Méryptah est un grand prêtre de Ptah de Memphis qui a vécu à la fin de la XVIIIe dynastie.

Généalogie[modifier | modifier le code]

Les documents retrouvés au nom du grand prêtre Méryptah ne précisent pas ses liens de filiation. Il se pourrait que cette omission soit volontaire soit que les origines du grand prêtre soient trop modestes pour être citées, soit qu'au contraire ses attaches familiales et son rôle soient si célèbres dans la région qu'il ait paru inutile de le préciser lorsque Méryptah accéda au pontificat.

On connaît en effet un Méryptah qui a occupé une place éminente dans le clergé memphite pendant cette période et notamment sous le règne d'Amenhotep III. Il s'agit de Méryptah le prophète et grand majordome du temple de Neb-Maât-Rê qui est uni à Ptah, fondation religieuse du roi à Memphis.

Ce Méryptah appartient à une prestigieuse famille de la ville du dieu Ptah que l'on connaît grâce à une stèle familiale sur laquelle ses principaux membres apparaissent en ronde bosse avec leurs titres et fonctions. Cette stèle est conservée au Rijksmuseum van Oudheden de la ville de Leyde[1].
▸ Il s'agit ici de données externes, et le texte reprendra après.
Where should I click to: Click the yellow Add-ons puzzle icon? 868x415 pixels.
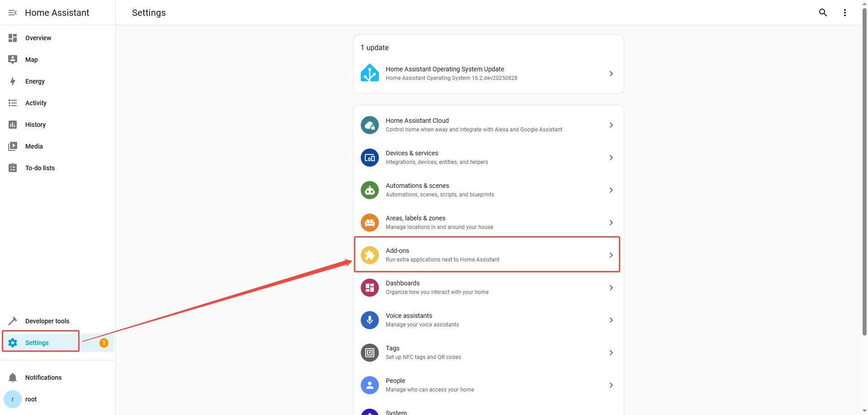click(x=369, y=255)
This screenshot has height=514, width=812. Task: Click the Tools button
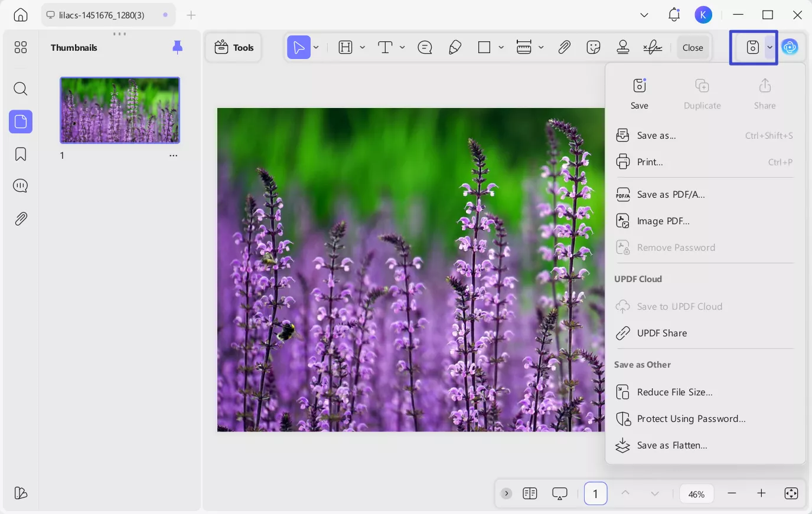point(234,47)
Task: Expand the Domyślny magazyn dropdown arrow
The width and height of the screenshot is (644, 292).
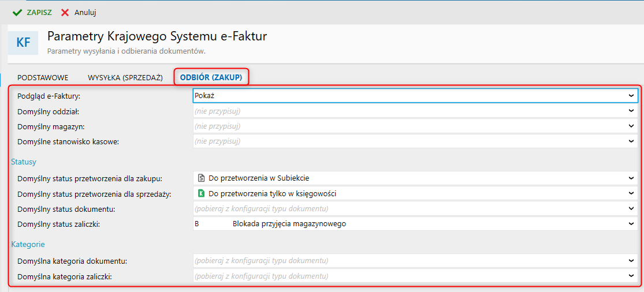Action: pyautogui.click(x=632, y=126)
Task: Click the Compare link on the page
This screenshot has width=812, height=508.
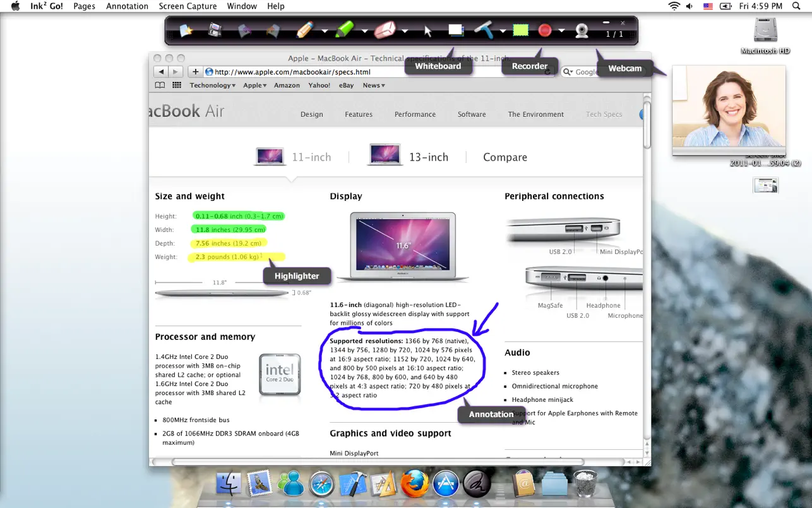Action: 505,157
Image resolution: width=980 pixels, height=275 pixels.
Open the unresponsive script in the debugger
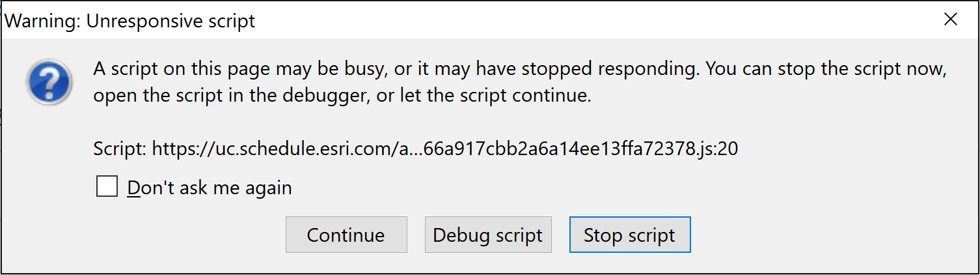(x=487, y=235)
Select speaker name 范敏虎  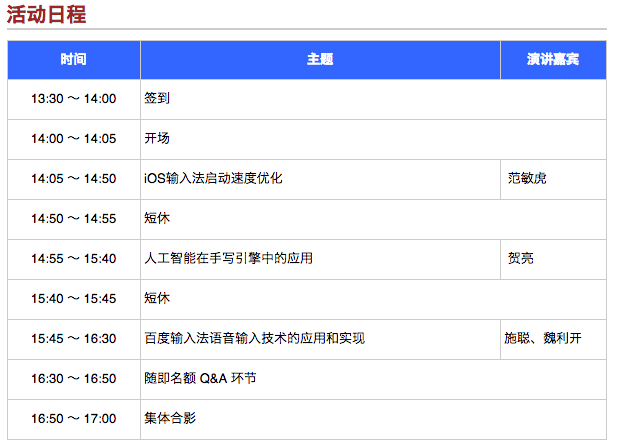(527, 179)
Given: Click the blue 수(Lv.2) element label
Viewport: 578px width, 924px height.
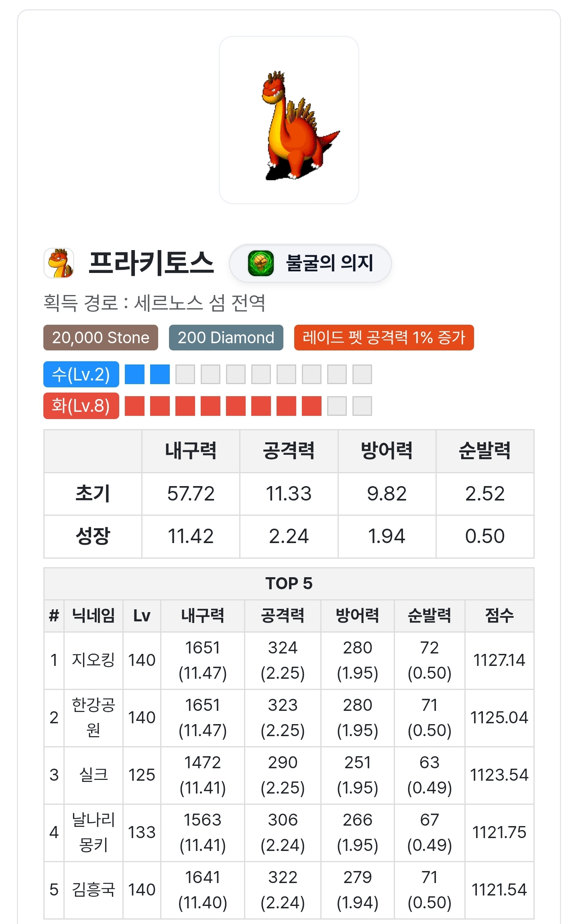Looking at the screenshot, I should click(x=81, y=374).
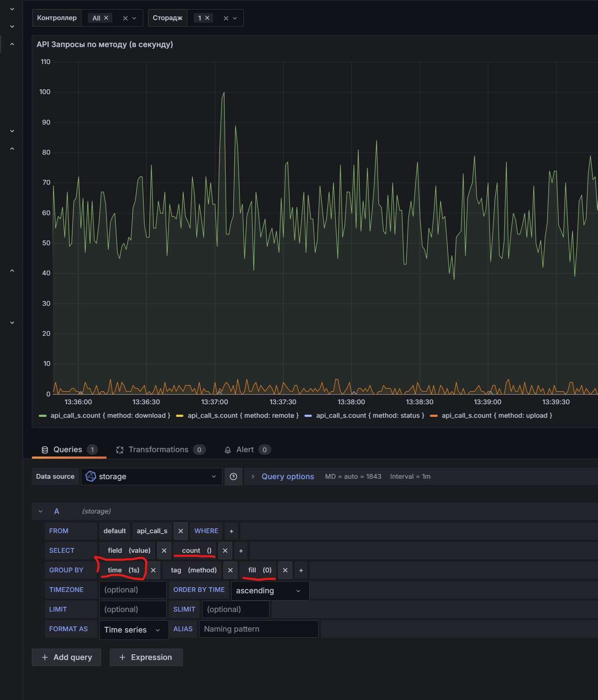Click the remote method yellow legend swatch
The width and height of the screenshot is (598, 700).
[x=179, y=416]
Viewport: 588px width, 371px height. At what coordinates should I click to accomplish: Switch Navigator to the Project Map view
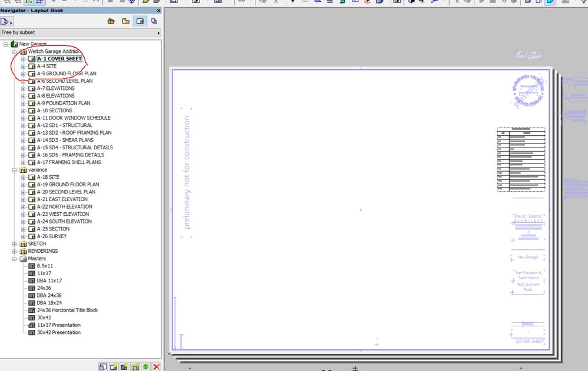tap(111, 21)
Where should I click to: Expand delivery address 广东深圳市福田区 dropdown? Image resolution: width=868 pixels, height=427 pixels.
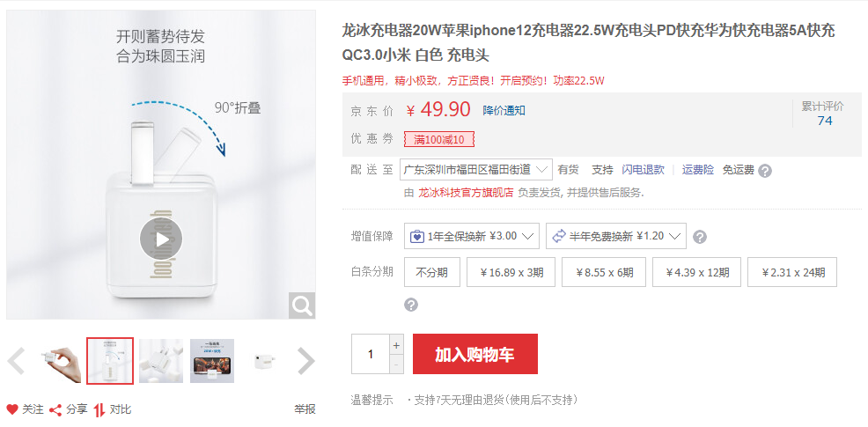(476, 169)
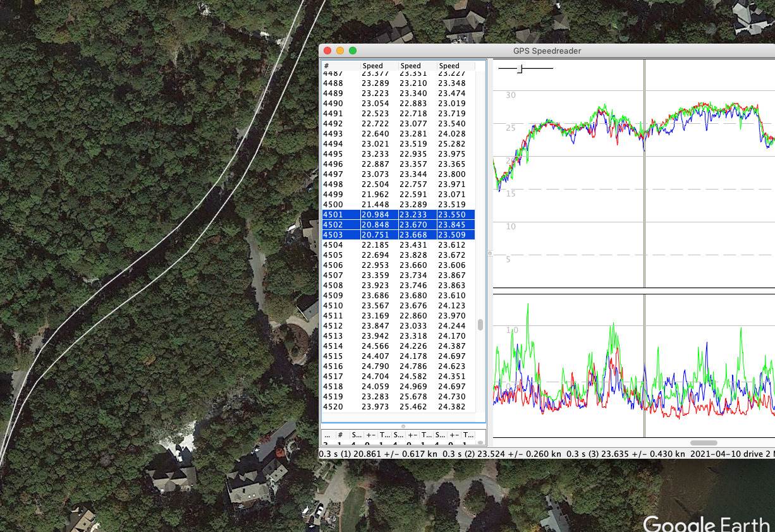Click the yellow minimize button of GPS Speedreader
This screenshot has height=532, width=775.
(x=340, y=51)
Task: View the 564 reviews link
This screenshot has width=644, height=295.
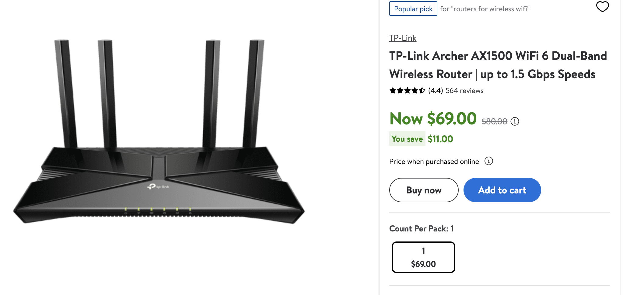Action: pos(464,91)
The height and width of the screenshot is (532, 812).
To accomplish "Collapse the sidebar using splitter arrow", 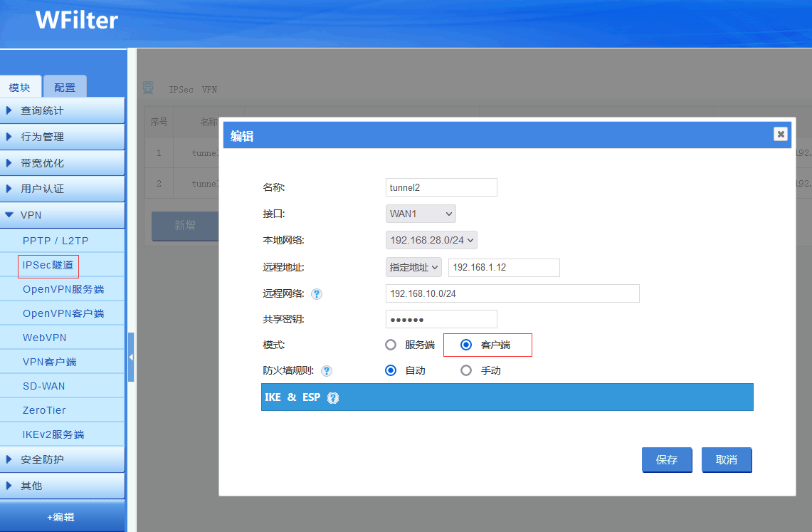I will tap(131, 358).
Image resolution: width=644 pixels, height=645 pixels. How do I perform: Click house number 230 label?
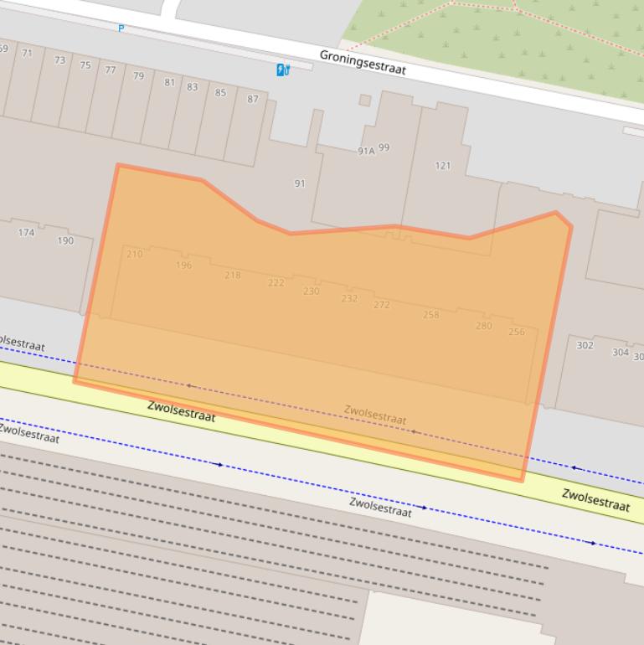312,292
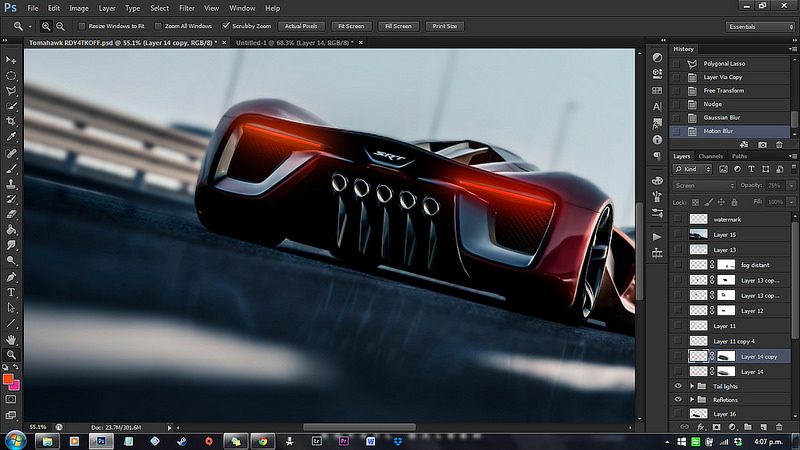This screenshot has height=450, width=800.
Task: Toggle the Scrubby Zoom checkbox
Action: click(x=228, y=26)
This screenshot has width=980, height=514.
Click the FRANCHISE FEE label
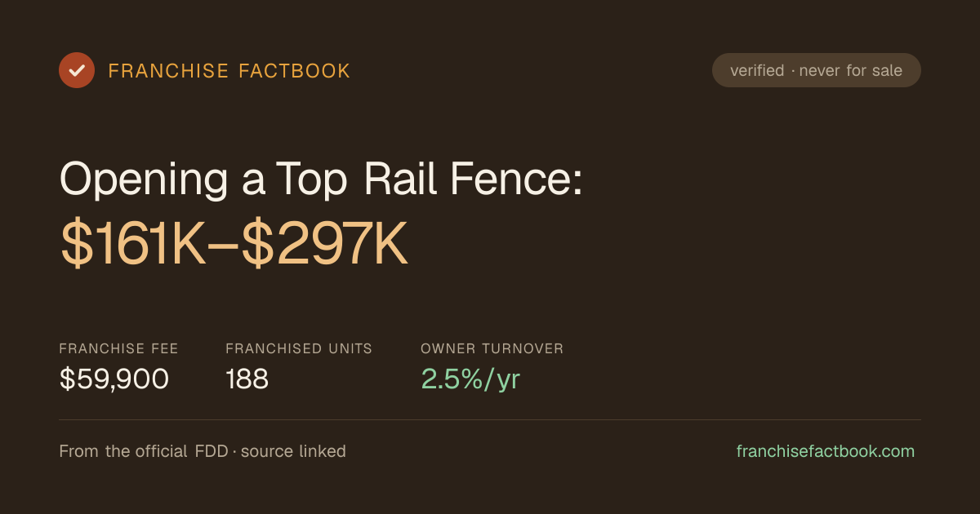118,348
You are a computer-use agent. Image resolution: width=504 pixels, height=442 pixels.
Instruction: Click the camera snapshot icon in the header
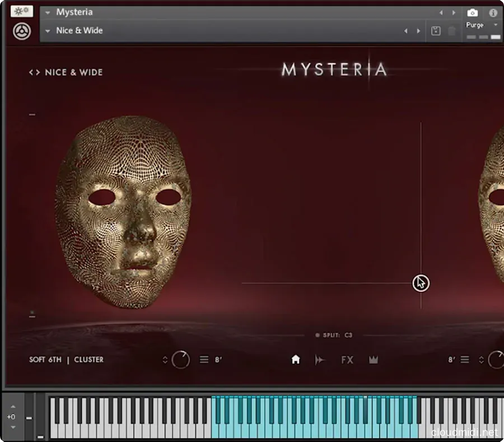pyautogui.click(x=472, y=12)
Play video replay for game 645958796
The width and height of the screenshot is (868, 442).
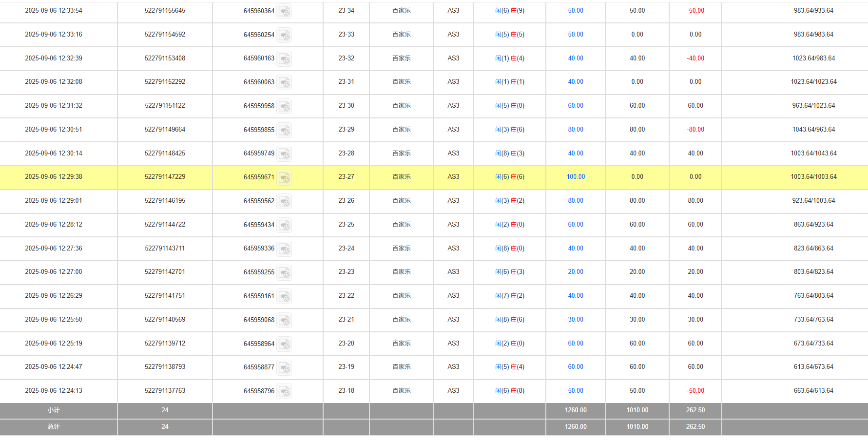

Méryptah bien que seulement qualifié de ses titres de prophète et de majordome du temple d'Amenhotep III à Memphis, y porte pourtant le costume et les insignes caractéristiques du grand prêtre de Ptah que sont la peau de panthère, la natte accrochée à une perruque ronde et le grand pectoral spécifique du pontife memphite.

Ce pectoral en métal ajouré doté à l'une de ses extrémités d'une figuration d'un dieu anthropomorphe à tête de chacal n'est qu'exclusivement porté par les pontifes memphites ce qui semble bien prouver le statut de Méryptah au sein de la hiérarchie cléricale du dieu memphite au moment de l'érection du monument dans lequel il apparaît[2].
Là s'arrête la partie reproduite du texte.